Embar Angylwrath wrote:
I notice Tora dodged the questions about the APC purchases and the 1.5 billion rounds of ammo purchased by DHS. To put that in perspective, that's the same amount of ammo needed to wage an Iraq-style war, for 20 years.
I am pretty sure DHS did not buy any MRAPs (not APC), check your source. DHS has a contract with a company to install new chassis on 2700 MRAPs that would otherwise be among the 12,000 or so that the Army is putting into storage and eventually scrapping for the JTLV in 3 years. DHS / FEMA have been using MRAPS for several years now and since they are essentially down armoring them from their current mine resistant state with a lighter chassis, I am at a loss to what you conspiracy nuts are worried about. They are essentially a cheap SWAT truck for DHS. God forbid we save some fucking money on the deal.
DHS as an agency is responsible for procurement of ammunition for duty and training for over 45,000 CBP agents and officers, 15,000+ ICE agents, the entire U.S. Coast Guard, the Secret Service, TSA, Federal Air Marshalls, Federal Protective Service officers, and the Federal Law Enforcement Training Center. Nor is this a one year procurement. It is a multi-year procurement. I think the yearly total on the contract comes in at about 320 million rounds, or something like 2,500ish rounds for both training and duty for all of the armed officers, agents and puddle pirates. It is actually quite a little less when you consider the DHS FLETC and ranges that train LEOs from all federal branches and some state and local as well, all pulling from that same pool of ammunition.

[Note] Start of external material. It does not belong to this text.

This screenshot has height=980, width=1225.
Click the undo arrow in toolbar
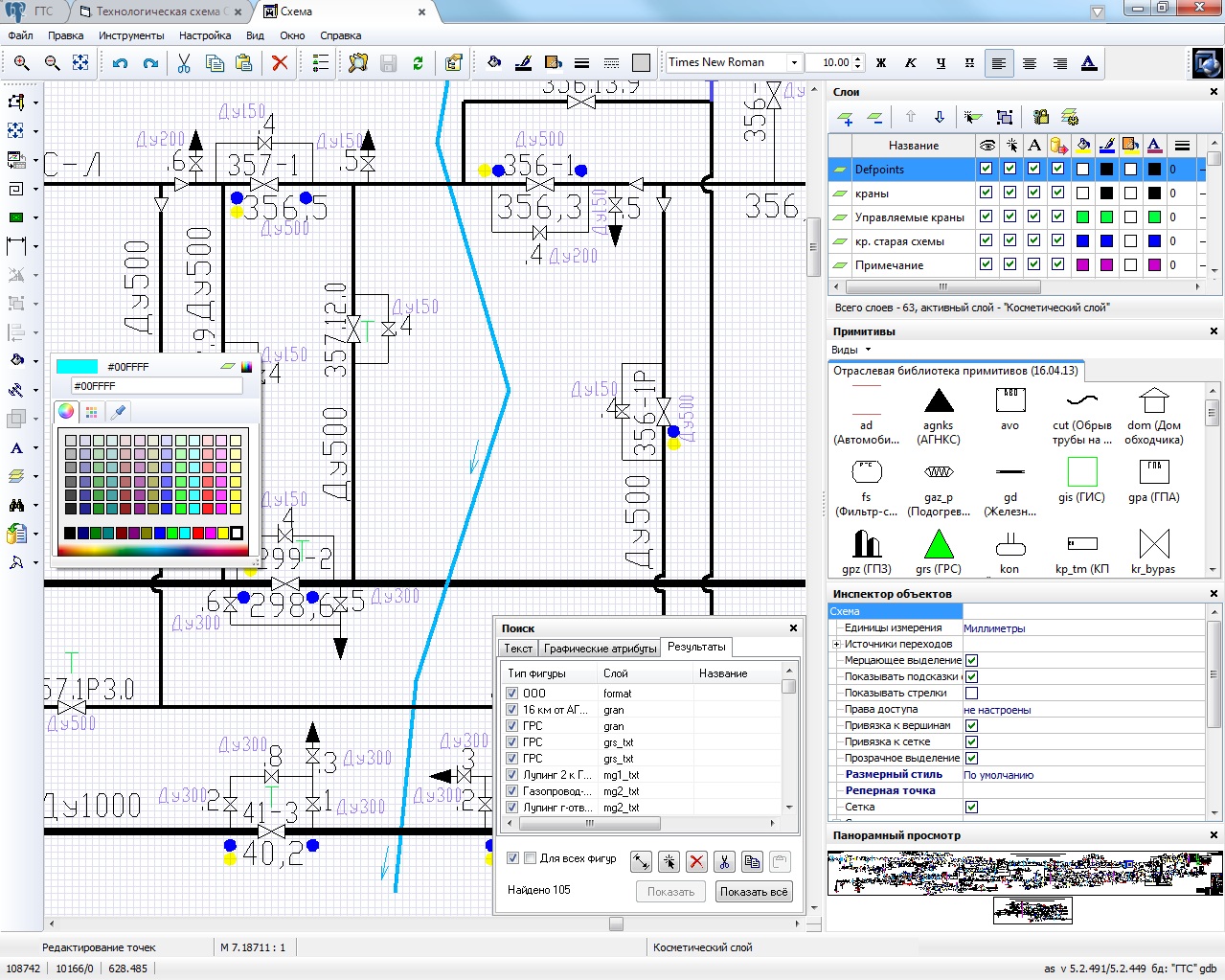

Also you might want to fact check that 20 year Iraq-style war claim. That would mean that the Army was only expending around 6,000,000 rounds per month at the height of the war. That then begs the question why the U.S. Army small arms ammo orders topped 1.5 billion in 2006 (having risen steadily to that point since 2000 levels of just under 500,000,000 per year).
Embar Angylwrath wrote:The external pressures it faces are funding-related. They have to keep up the fallacy in order to get funding. They have to pretend they are effective, when their own metrcis show they aren't. (There's a reason why they quit publishing failure rates on challenges... they were't getting any better and the failure rate was terrible).
TSA doesn't have funding issues. TSA's budget over the last 10 years is less than what we spend on the Food Stamps program EVERY year. The reason for not publishing failure rates has jack shit to do with funding. TSA doesn't post them because they don't want to encourage would be terrorists. "Look Achmed, you have a 2 in 10 chance of getting your shoe bomb through the WTMD. Come on, all the cool terrorists are trying it!". The failure rate 5 years ago was terrible. A great deal has changed in those five years in detection training and technology.
Freecare Spiritwise wrote:I may routinely question whether our senators are competent, but treating them like terrorists is a stretch.
So you think we should treat them differently because they are politicians? Fuck that. I am not required to go through screening every time I go to an airport to do my job, but I do it anyway. She wasn't being treated like a terrorist she was receiving the required screening for her hands alarming for nitrates.
Freecare Spiritwise wrote:I still can't forget the TSA threatening to arrest my extremely disabled stepdaughter
I don't know when this happened, but TSA cannot arrest anyone. TSA does not have law enforcement powers. If they are unable to control a passenger they are required to call local law enforcement. In larger airports TSA pays the local police department for the presence of uniformed LEOs, in smaller airports that isn't always possible.
Freecare Spiritwise wrote:We didn't say a word over any of it until they went to put her in cuffs, which I hope no one here is suggesting was appropriate.
As I said TSA does not have law enforcement powers and no TSA screeners even have handcuffs. A TSA screener isn't even allowed to detain you if you decide to just walk through screening and tell them to shove it up their ass. The LEO who tackles you 30 seconds later and hauls you off to jail does though. It is quite possible that you were mistaken as to who handcuffed her as was the case when a woman at Fort Lauderdale claimed that TSA cuffed her to a chair. This happens quite a bit and is a good reason that screeners shouldn't wear badges and police style uniforms.
Freecare Spiritwise wrote: I say fire the bottom half of their screeners and spend that money on more sky marshals.
They are actually called Federal Air Marshals not sky marshals, but that would be a hell of a budget jump and you still wouldn't be able to put a Marshal on all 30,000 domestic flights each day, forget putting them on all flights, and then when would they get a day off. Besides what do the other 26,000 screeners do? Wait times already suck at some airports, take away half the screeners and see if it gets better.